### Task material

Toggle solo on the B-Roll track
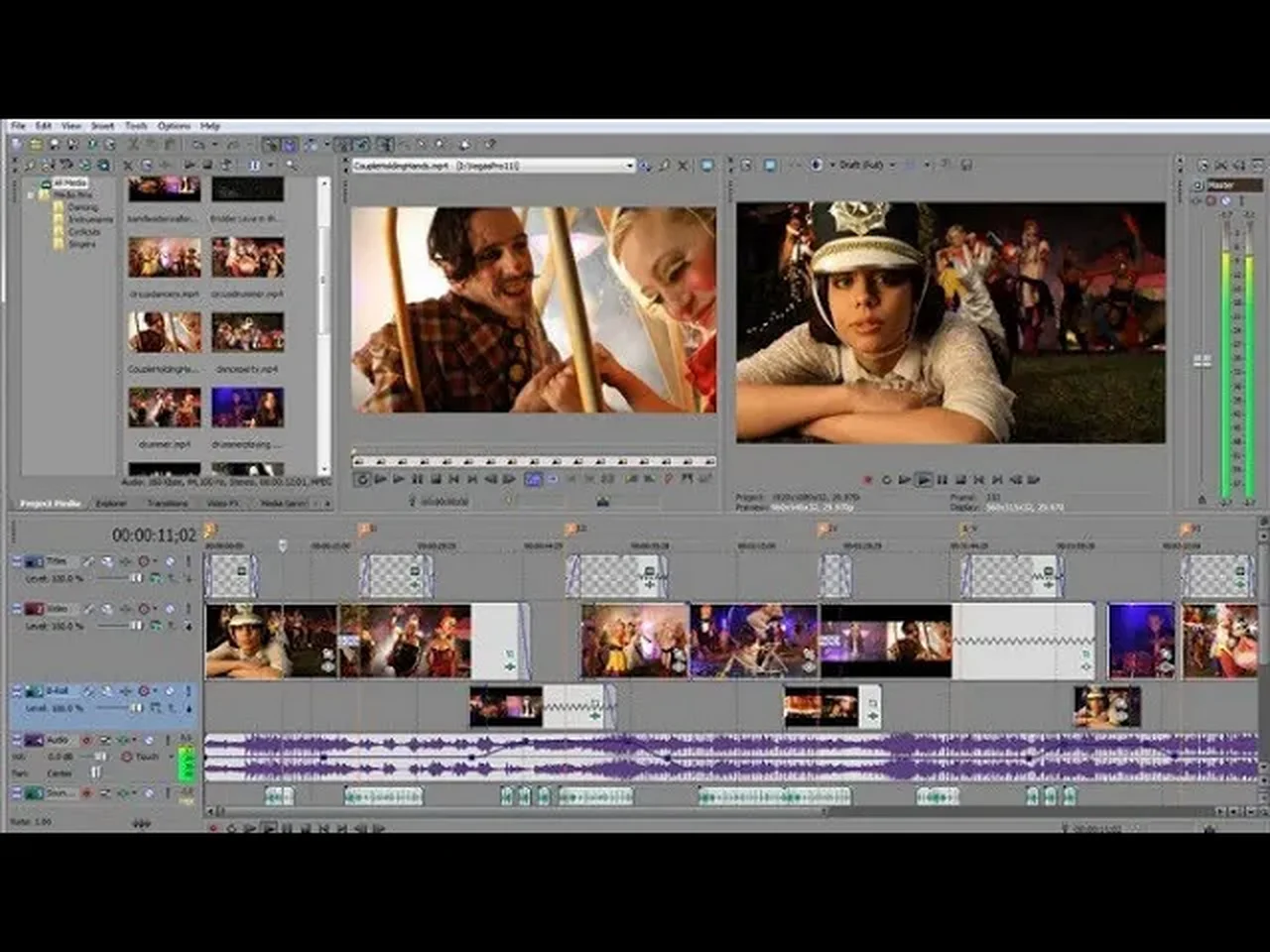This screenshot has width=1270, height=952. pyautogui.click(x=188, y=691)
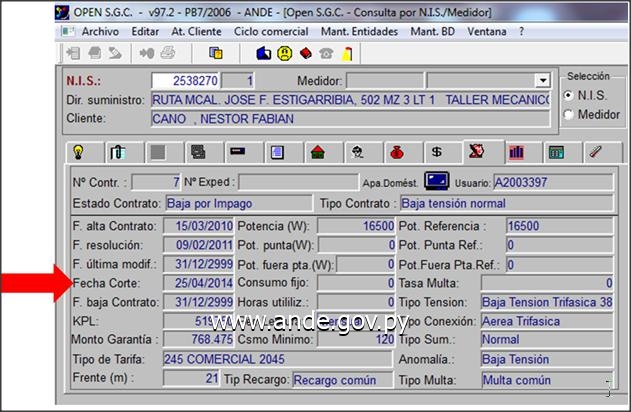Expand the Medidor dropdown arrow

pos(542,81)
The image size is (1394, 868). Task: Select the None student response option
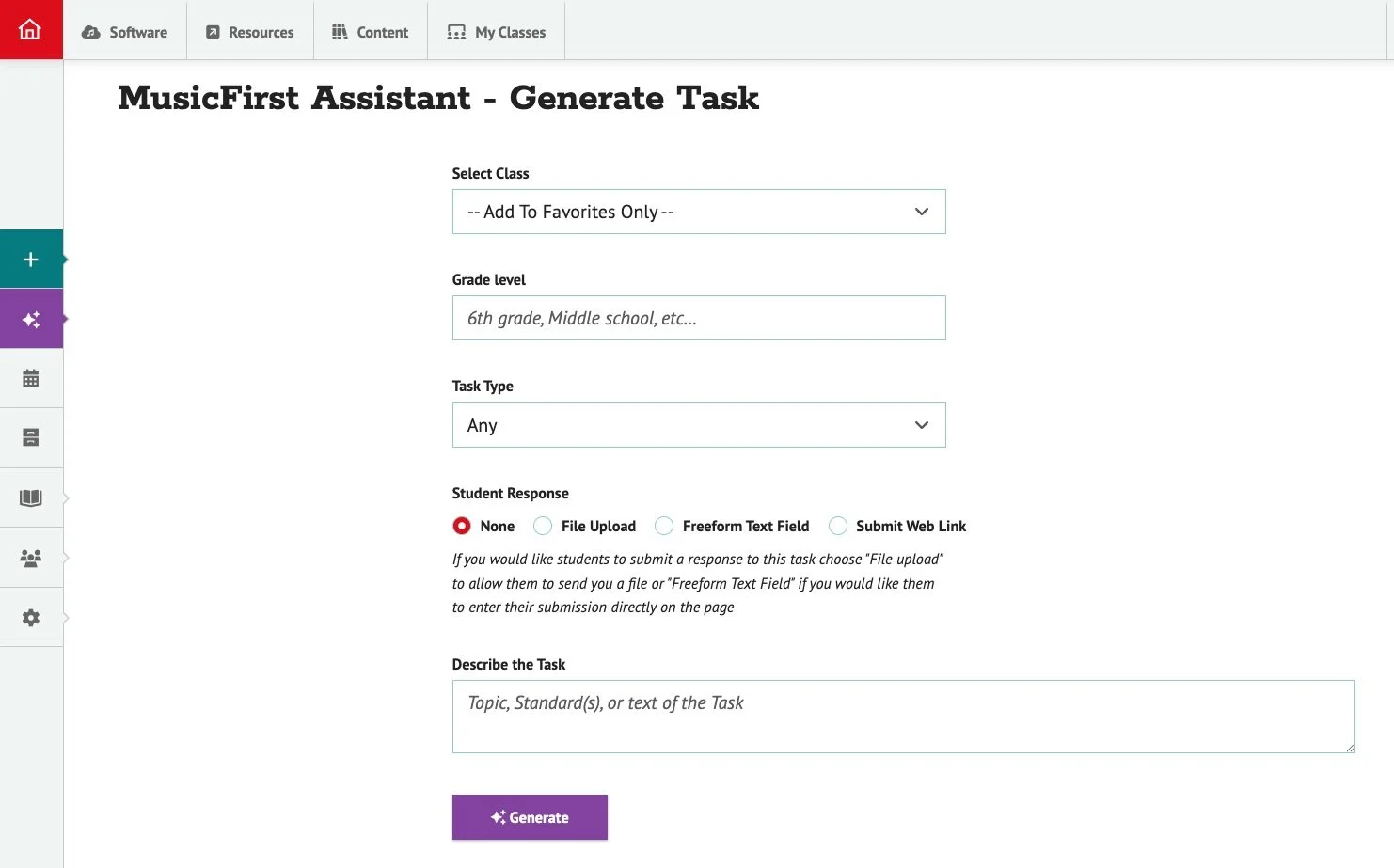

######

= Exercise instructions =
Your answer must be a verbatim copy of the entries above, with no images included.

= Solution for this exercise =
Toggle solo on the B-Roll track
This screenshot has width=1270, height=952. pyautogui.click(x=188, y=691)
Expand the Medidor dropdown arrow

pos(542,81)
The image size is (1394, 868). Task: Select the None student response option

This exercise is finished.